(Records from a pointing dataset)
========================================

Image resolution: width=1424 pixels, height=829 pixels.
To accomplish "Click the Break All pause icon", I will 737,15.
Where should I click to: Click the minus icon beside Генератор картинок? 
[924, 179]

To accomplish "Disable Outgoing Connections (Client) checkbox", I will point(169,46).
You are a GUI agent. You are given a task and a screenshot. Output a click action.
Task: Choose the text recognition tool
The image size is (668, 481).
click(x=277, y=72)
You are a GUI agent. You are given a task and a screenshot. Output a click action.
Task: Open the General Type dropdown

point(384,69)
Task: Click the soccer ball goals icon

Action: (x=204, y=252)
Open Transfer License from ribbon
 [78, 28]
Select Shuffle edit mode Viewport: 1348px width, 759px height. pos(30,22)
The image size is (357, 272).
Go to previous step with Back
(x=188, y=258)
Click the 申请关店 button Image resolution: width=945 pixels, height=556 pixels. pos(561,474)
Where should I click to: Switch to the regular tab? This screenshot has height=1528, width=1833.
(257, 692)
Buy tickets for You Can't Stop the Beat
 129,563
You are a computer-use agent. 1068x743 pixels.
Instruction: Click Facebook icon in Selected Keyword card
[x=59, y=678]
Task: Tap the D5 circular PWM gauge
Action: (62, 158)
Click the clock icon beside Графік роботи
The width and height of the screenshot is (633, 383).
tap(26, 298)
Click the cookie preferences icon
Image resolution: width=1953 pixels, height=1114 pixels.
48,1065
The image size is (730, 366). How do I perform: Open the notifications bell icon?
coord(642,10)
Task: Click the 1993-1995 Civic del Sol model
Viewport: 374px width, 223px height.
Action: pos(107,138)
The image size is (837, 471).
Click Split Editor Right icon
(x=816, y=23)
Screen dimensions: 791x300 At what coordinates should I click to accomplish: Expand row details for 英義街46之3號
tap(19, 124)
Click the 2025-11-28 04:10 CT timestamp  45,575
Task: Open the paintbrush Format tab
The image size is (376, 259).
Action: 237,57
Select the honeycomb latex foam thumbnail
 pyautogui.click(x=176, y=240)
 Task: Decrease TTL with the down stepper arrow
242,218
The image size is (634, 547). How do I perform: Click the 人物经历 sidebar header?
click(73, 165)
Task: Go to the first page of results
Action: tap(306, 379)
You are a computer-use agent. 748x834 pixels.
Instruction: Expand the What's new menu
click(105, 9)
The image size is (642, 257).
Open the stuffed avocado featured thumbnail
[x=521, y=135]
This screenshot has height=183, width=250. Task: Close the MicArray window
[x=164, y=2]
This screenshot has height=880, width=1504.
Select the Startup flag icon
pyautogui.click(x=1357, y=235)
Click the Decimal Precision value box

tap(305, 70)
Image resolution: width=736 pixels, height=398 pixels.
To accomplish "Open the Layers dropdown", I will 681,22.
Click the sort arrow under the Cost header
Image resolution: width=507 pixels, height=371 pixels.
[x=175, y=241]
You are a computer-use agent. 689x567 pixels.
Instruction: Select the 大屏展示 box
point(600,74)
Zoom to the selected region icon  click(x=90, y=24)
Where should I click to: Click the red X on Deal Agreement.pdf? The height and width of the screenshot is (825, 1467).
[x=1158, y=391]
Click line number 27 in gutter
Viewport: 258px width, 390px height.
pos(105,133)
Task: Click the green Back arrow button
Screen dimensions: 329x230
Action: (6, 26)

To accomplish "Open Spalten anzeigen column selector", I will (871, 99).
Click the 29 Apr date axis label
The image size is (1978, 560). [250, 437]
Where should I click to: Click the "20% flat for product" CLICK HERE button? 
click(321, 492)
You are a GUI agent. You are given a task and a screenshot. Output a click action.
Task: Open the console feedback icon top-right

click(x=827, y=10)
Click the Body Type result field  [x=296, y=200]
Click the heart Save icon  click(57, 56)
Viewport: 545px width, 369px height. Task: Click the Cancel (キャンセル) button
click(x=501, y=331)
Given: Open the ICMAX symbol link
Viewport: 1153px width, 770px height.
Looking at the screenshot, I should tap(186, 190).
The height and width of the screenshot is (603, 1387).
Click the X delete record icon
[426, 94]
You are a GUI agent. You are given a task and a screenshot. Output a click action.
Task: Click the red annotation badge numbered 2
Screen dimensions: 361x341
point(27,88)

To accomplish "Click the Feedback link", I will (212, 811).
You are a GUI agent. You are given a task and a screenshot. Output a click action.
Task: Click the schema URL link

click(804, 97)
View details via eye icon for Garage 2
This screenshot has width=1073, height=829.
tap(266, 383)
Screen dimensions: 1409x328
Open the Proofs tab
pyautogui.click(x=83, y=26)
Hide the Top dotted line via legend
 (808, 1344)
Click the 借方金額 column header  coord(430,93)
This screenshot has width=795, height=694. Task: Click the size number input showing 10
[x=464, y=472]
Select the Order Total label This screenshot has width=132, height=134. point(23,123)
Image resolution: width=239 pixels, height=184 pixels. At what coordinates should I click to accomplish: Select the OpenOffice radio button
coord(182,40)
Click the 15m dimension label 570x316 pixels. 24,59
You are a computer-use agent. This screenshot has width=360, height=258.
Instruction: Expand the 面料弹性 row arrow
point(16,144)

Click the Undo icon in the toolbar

========================================

TASK: Reproduce each line of the listing above without any change.

REPLY:
Image resolution: width=1424 pixels, height=829 pixels.
To accomplish "Click the Break All pause icon", I will 737,15.
Where should I click to: Click the minus icon beside Генератор картинок? 
[924, 179]

To accomplish "Disable Outgoing Connections (Client) checkbox", I will point(169,46).
You are a GUI agent. You are given a task and a screenshot. Output a click action.
Task: Choose the text recognition tool
The image size is (668, 481).
click(x=277, y=72)
You are a GUI agent. You are given a task and a screenshot. Output a click action.
Task: Open the General Type dropdown

point(384,69)
Task: Click the soccer ball goals icon

Action: (x=204, y=252)
Open Transfer License from ribbon
 [78, 28]
Select Shuffle edit mode Viewport: 1348px width, 759px height. pos(30,22)
The image size is (357, 272).
Go to previous step with Back
(x=188, y=258)
Click the 申请关店 button Image resolution: width=945 pixels, height=556 pixels. pos(561,474)
Where should I click to: Switch to the regular tab? This screenshot has height=1528, width=1833.
(257, 692)
Buy tickets for You Can't Stop the Beat
 129,563
You are a computer-use agent. 1068x743 pixels.
Instruction: Click Facebook icon in Selected Keyword card
[x=59, y=678]
Task: Tap the D5 circular PWM gauge
Action: (62, 158)
Click the clock icon beside Графік роботи
The width and height of the screenshot is (633, 383).
tap(26, 298)
Click the cookie preferences icon
Image resolution: width=1953 pixels, height=1114 pixels.
48,1065
The image size is (730, 366). How do I perform: Open the notifications bell icon?
coord(642,10)
Task: Click the 1993-1995 Civic del Sol model
Viewport: 374px width, 223px height.
Action: pos(107,138)
The image size is (837, 471).
Click Split Editor Right icon
(x=816, y=23)
Screen dimensions: 791x300 At what coordinates should I click to accomplish: Expand row details for 英義街46之3號
tap(19, 124)
Click the 2025-11-28 04:10 CT timestamp  45,575
Task: Open the paintbrush Format tab
The image size is (376, 259).
Action: 237,57
Select the honeycomb latex foam thumbnail
 pyautogui.click(x=176, y=240)
 Task: Decrease TTL with the down stepper arrow
242,218
The image size is (634, 547). How do I perform: Click the 人物经历 sidebar header?
click(73, 165)
Task: Go to the first page of results
Action: tap(306, 379)
You are a computer-use agent. 748x834 pixels.
Instruction: Expand the What's new menu
click(105, 9)
The image size is (642, 257).
Open the stuffed avocado featured thumbnail
[x=521, y=135]
This screenshot has height=183, width=250. Task: Close the MicArray window
[x=164, y=2]
This screenshot has height=880, width=1504.
Select the Startup flag icon
pyautogui.click(x=1357, y=235)
Click the Decimal Precision value box

tap(305, 70)
Image resolution: width=736 pixels, height=398 pixels.
To accomplish "Open the Layers dropdown", I will 681,22.
Click the sort arrow under the Cost header
Image resolution: width=507 pixels, height=371 pixels.
[x=175, y=241]
You are a computer-use agent. 689x567 pixels.
Instruction: Select the 大屏展示 box
point(600,74)
Zoom to the selected region icon  click(x=90, y=24)
Where should I click to: Click the red X on Deal Agreement.pdf? The height and width of the screenshot is (825, 1467).
[x=1158, y=391]
Click line number 27 in gutter
Viewport: 258px width, 390px height.
pos(105,133)
Task: Click the green Back arrow button
Screen dimensions: 329x230
Action: (6, 26)

To accomplish "Open Spalten anzeigen column selector", I will (871, 99).
Click the 29 Apr date axis label
The image size is (1978, 560). [250, 437]
Where should I click to: Click the "20% flat for product" CLICK HERE button? 
click(321, 492)
You are a GUI agent. You are given a task and a screenshot. Output a click action.
Task: Open the console feedback icon top-right

click(x=827, y=10)
Click the Body Type result field  [x=296, y=200]
Click the heart Save icon  click(57, 56)
Viewport: 545px width, 369px height. Task: Click the Cancel (キャンセル) button
click(x=501, y=331)
Given: Open the ICMAX symbol link
Viewport: 1153px width, 770px height.
Looking at the screenshot, I should tap(186, 190).
The height and width of the screenshot is (603, 1387).
Click the X delete record icon
[426, 94]
You are a GUI agent. You are given a task and a screenshot. Output a click action.
Task: Click the red annotation badge numbered 2
Screen dimensions: 361x341
point(27,88)

To accomplish "Click the Feedback link", I will (212, 811).
You are a GUI agent. You are given a task and a screenshot. Output a click action.
Task: Click the schema URL link

click(804, 97)
View details via eye icon for Garage 2
This screenshot has width=1073, height=829.
tap(266, 383)
Screen dimensions: 1409x328
Open the Proofs tab
pyautogui.click(x=83, y=26)
Hide the Top dotted line via legend
 (808, 1344)
Click the 借方金額 column header  coord(430,93)
This screenshot has width=795, height=694. Task: Click the size number input showing 10
[x=464, y=472]
Select the Order Total label This screenshot has width=132, height=134. point(23,123)
Image resolution: width=239 pixels, height=184 pixels. At what coordinates should I click to accomplish: Select the OpenOffice radio button
coord(182,40)
Click the 15m dimension label 570x316 pixels. 24,59
You are a computer-use agent. This screenshot has width=360, height=258.
Instruction: Expand the 面料弹性 row arrow
point(16,144)

Click the Undo icon in the toolbar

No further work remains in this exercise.